# What you will do:
The listing below must be repeated word for word, with its images excluded.

# Records for processing:
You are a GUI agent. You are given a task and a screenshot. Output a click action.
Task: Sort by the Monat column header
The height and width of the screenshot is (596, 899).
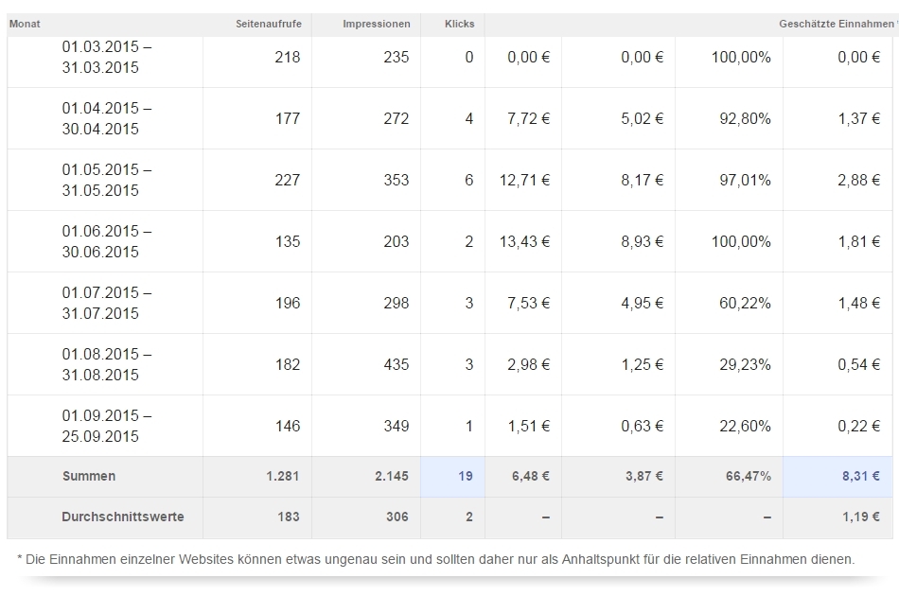[25, 24]
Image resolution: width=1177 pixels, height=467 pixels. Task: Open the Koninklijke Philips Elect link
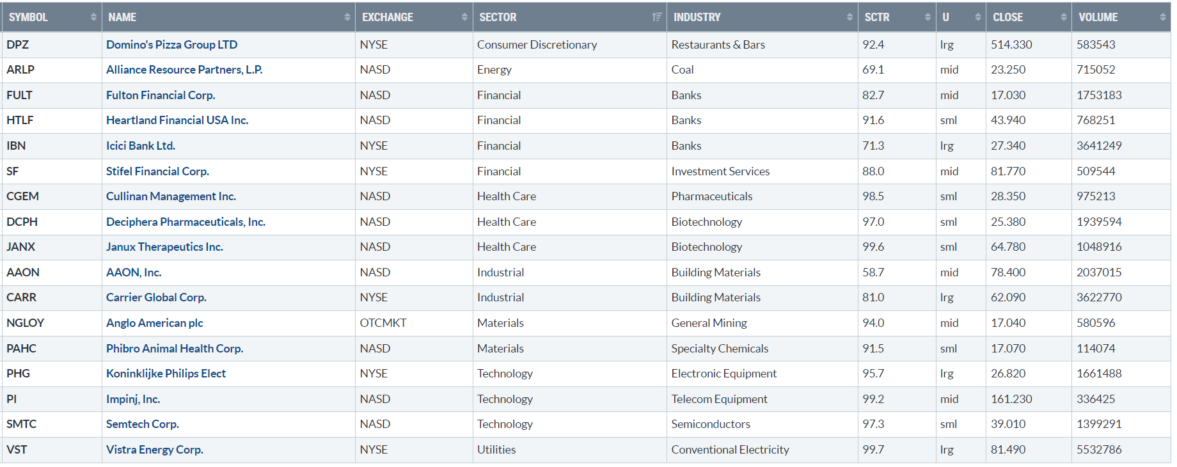pos(166,374)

# Task solution:
You are a GUI agent. You are given a task and a screenshot. Output a click action.
Task: Sort by the Monat column header
The height and width of the screenshot is (596, 899).
[25, 24]
Image resolution: width=1177 pixels, height=467 pixels. Task: Open the Koninklijke Philips Elect link
pos(166,374)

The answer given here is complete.